The DHS Program User Forum
Discussions regarding The DHS Program data and results
Home » Data » Merging data files » Merging IR and KR with PR - no unique identifiers (for particular countries only)
Merging IR and KR with PR - no unique identifiers (for particular countries only) [message #14974] Wed, 23 May 2018 07:21 Go to next message
nibiti is currently offline  nibiti
Messages: 20
Registered: April 2018
Location: Göttingen
Member
Hi guys,

I've posted this in another thread but I guess it makes more sense to have it as a stand-alone topic.

I am working with Sub-Saharan African countries and have already merged PR with the GE files (for GPS coordinates). Now, I am merging these combined PR/GE files with MR, IR and KR datasets. This works fine except for a few countries/waves for IR and KR. Following the guiudelines from other forums, I am using as identifiers hv001 hv002 and hvidx (PR), v001, v002 and v003 (IR) and v001, v002 and b16 (KR). I have renamed the variables in IR and KR to match the PR variable names.

As said, I am using Sub-Saharan African countries in waves 3 to 7. I have excluded KR from wave 3 because the b16 identifier does not exist there. Also, I am also using the Stata commands "drop if b16==0" and "drop if b16==." and have also removed duplicates in the Using dataset with the command "duplicates drop v001 v002 v003, force" (for IR) and "duplicates drop v001 v002 b16, force" (for KR).


There are several countries for which the three variables are still not unqiue identifiers when trying to merge.
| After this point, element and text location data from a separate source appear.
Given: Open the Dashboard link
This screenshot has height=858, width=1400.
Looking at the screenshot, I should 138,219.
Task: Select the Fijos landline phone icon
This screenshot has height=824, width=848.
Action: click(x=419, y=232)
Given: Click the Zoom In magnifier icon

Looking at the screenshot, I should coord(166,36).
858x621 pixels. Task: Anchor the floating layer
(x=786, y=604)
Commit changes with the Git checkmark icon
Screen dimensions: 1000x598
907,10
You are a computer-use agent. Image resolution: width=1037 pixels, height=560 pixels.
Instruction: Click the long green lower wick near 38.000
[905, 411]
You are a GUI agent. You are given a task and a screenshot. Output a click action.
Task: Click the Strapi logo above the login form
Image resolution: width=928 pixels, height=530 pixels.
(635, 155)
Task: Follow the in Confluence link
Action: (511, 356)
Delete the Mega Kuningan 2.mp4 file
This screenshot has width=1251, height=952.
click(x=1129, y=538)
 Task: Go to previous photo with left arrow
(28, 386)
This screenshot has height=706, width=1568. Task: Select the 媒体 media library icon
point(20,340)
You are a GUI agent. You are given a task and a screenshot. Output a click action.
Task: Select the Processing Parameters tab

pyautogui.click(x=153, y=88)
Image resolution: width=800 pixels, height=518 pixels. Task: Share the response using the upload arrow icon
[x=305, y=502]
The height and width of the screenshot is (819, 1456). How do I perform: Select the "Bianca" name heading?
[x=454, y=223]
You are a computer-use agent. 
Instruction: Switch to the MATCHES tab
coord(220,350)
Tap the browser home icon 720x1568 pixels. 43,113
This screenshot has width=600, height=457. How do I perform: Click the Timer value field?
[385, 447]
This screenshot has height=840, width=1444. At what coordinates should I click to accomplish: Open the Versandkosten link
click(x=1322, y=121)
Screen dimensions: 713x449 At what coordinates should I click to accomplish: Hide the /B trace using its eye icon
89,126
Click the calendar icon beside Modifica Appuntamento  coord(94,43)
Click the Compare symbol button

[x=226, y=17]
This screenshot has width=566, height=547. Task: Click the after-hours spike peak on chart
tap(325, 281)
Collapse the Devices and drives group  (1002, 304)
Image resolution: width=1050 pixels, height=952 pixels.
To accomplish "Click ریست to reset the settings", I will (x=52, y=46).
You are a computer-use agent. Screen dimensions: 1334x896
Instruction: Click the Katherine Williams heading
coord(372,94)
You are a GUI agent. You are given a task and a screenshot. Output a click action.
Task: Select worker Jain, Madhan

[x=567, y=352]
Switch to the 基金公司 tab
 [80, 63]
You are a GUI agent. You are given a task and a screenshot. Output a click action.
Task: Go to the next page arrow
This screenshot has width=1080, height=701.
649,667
Here's a list of those countries and waves:

Wave 3:
IR: ML, NI, TG --> all not uniquely identified in the Using data

Wave 4:
IR: ML, SN --> all not uniquely identified in the Using data

Wave 6:
KR: BJ, LS, ML --> all not uniquely identified in the Using data


Separately for each wave, I am using a loop over all countries. For all other countries it works fine, which means that the code is not the problem and all the merge commands are correct. It should be something about the raw data, is what I suspect. Maybe someone has an idea?

Many thanks in advance
Best
Timo

[Updated on: Wed, 23 May 2018 07:26]

Report message to a moderator

Re: Merging IR and KR with PR - no unique identifiers (for particular countries only) [message #14978 is a reply to message #14974] Wed, 23 May 2018 07:53 Go to previous messageGo to next message
Bridgette-DHS is currently offline  Bridgette-DHS
Messages: 3013
Registered: February 2013
Senior Member
Following is a response from Senior DHS Stata Specialist, Tom Pullum:

Regarding what's in what file--you may have found some exceptions to the general pattern. Also there have been some changes over time; what's standard now has not always been standard.

Yes, there are some surveys with files that are difficult to merge. If you don't have b16, then you can't merge the KR and PR files with complete reliability, but apart from that some merges are difficult.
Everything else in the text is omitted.